Within 3GPP standards, Multiplayer Online Battle Arena (MOBA) is not a protocol or network function itself, but a representative service type used to define and evaluate network performance requirements. It is a key use case considered in the development of enhanced Mobile Broadband (eMBB) and Ultra-Reliable Low-Latency Communication (URLLC) features. The genre's characteristics—real-time, synchronous, team-based gameplay with frequent, small-packet interactions—make it highly sensitive to network latency, jitter, and packet loss. 3GPP technical specifications, particularly those under the Service and System Aspects (SA) working groups, analyze MOBA traffic patterns to derive quantitative Key Performance Indicators (KPIs) for the 5G system. These KPIs inform the design of network functions, Quality of Service (QoS) frameworks, and radio resource management algorithms to ensure an acceptable Quality of Experience (QoE) for end-users.

The architectural impact of supporting MOBA-like services is seen across the 5G core network (5GC) and the Next Generation Radio Access Network (NG-RAN).

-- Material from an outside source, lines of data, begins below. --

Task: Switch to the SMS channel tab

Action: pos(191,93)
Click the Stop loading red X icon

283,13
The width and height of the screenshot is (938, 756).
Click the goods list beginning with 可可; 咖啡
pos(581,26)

The 5GC must implement session management policies that prioritize MOBA traffic flows with stringent QoS Class Identifiers (QCIs) or 5G QoS Identifiers (5QIs). The Access and Mobility Management Function (AMF) and Session Management Function (SMF) work in concert to establish Protocol Data Unit (PDU) sessions with guaranteed bit rates and low packet delay budgets. On the radio side, the gNB must utilize fast scheduling, edge computing support via User Plane Function (UPF) placement, and potentially new physical layer techniques to minimize air-interface latency.

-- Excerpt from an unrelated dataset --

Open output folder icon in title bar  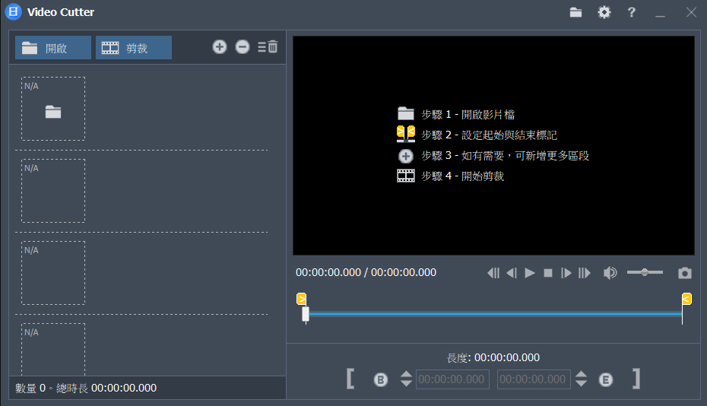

Key network components involved in delivering MOBA services include the User Equipment (UE), which generates the game traffic; the gNB, which must schedule resources with minimal delay; the UPF, which may be deployed at the network edge to reduce transport latency; and the Policy Control Function (PCF), which provides the policy rules governing the QoS for the gaming session. The role of MOBA as a benchmark service is crucial for validating network slicing capabilities, where a dedicated slice with optimized resources could be instantiated for premium gaming traffic, ensuring isolation from best-effort traffic and consistent performance.

Purpose & Motivation

The inclusion of MOBA as a defined service type in 3GPP specifications serves a clear purpose: to provide a concrete, demanding real-world application for guiding the development of 5G and beyond network capabilities. Prior to 5G, mobile networks were primarily optimized for asymmetric traffic (like web browsing and video streaming) and could not consistently guarantee the low latencies and high reliability required by real-time interactive gaming. The proliferation of mobile gaming, and specifically competitive MOBA titles, created a market demand for network performance that 4G LTE was not architecturally designed to meet.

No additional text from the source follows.